COMUNICATO STAMPA

 

Momentaneamente sospesa l’ennesima protesta dei richiedenti asilo del Cara di Mineo

Si è da poco sospesa la manifestazione di alcune centinaia di richiedenti asilo, quasi tutti eritrei, usciti stamattina dal Cara di Mineo; dopo alcune ore di blocco nella rotonda della Gela-Ct. i migranti si sono diretti verso Catania e si sono poi fermati per ore fra gli svincoli per Palagonia e Ramacca; i motivi della protesta sono

  • la disparità di riconoscimento del diritto d’asilo fra casi simili,
  • le lungaggini burocratiche dopo lunghi mesi di attesa,
  • il sovraffollamento.

Molti richiedenti asilo attendono da oltre 10 mesi il permesso di soggiorno, visti i numerosi e pretestuosi dinieghi con attese bibliche per i responsi ai conseguenti ricorsi.

A soli 2 giorni dall’incontro interetnico del 18/12 (Giornata d’azione globale contro il razzismo, snobbata purtroppo dai media) ed a 4 dall’altra protesta iniziata soprattutto da etiopi di etnia Oromo, i migranti si riprendono la parola per denunciare le disumane condizioni di vita a cui sono costretti ed esprimono il loro diritto a essere soggetti attivi.

E’ di una gravità inaudita l’indifferenza con cui si affronta la situazione del Cara di Mineo, i migranti “ospitati” sono solo oggetto del business alle loro spalle, parcheggiati a tempo indeterminato, in un luogo in cui il primo centro abitato è ad oltre 10 Km, preda di chi li sfrutta nelle campagne per 15/20 euro al giorno; quando poi i migranti, che hanno per legge diritto, dopo soli 35 giorni di permanenza, ad un permesso di lavoro (anche per ricerca lavoro) di 6 mesi, protestano, la loro tragedia umana diventa solo un problema di ordine pubblico da risolvere con la repressione e c’è chi è subito solidale con le forze di Polizia e richiede un’ulteriore militarizzazione dei nostri territori.

Era prevedibile che il Cara di Mineo, che segrega oltre il 40% (oltre 2700 su 1800) in più di persone previste, di nazionalità diverse (alcune anche in conflitto) e di religioni a volte contrastanti, potesse diventare ingestibile, ma l’ex ministro leghista Maroni aveva bisogno di riverniciarsi con la pseudo-accoglienza, dopo la vergognosa esperienza di Lampedusa dell’anno scorso.
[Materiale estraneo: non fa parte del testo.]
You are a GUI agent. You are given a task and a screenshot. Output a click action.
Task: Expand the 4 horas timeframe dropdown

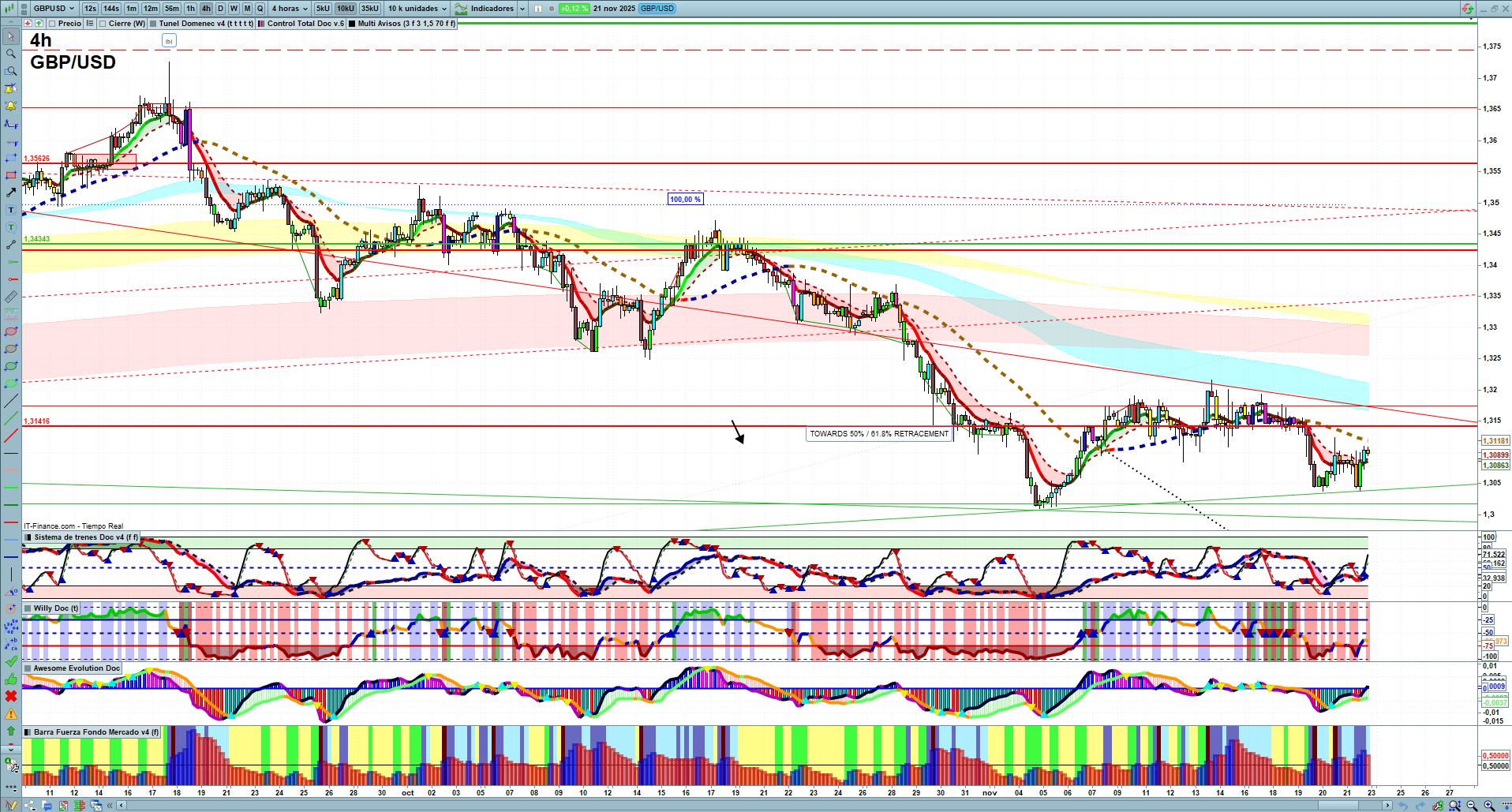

L’attuale governo è in sostanziale continuità con il precedente, incurante della dilapidazione d’ingenti risorse pubbliche ( 6 milioni di euro l’anno solo per l’affitto del residence degli aranci alla Pizzarotti spa di Parma).

Denunciamo che il Cara di Mineo, luogo di profonde sofferenze (8 manifestazioni di protesta all’esterno e numerosi casi di tentato suicidio), ha rubato oltre un anno di vita a migliaia di migranti che avrebbero potuto usufruire subito, in caso di diniego della richiesta d’asilo, di un permesso di soggiorno per protezione umanitaria, soprattutto a quelli che provenivano dalla guerra in Libia (l’85% delle operazioni belliche provenivano da Trapani Birgi e da Sigonella), così come è avvenuto negli anni scorsi a chi fuggiva dalla guerra in Afghanistan ed Irak.

Con la metà del denaro pubblico dilapidato si sarebbero potute accogliere, moltiplicando i progetti SPRAR (Servizio di Protezione Richiedenti Asilo e Rifugiati), altrettante persone in piccoli e medi paesi, favorendo il loro progressivo inserimento sociale e lavorativo, con positive ricadute nelle disastrate economie locali.

Nelle prossime settimane continueremo a richiedere la chiusura del Cara della vergogna ed in alternativa proponiamo di moltiplicare i progetti SPRAR nei paesi limitrofi, invitando le associazioni solidali, gli Enti Locali e soprattutto i migranti a costruire insieme il percorso.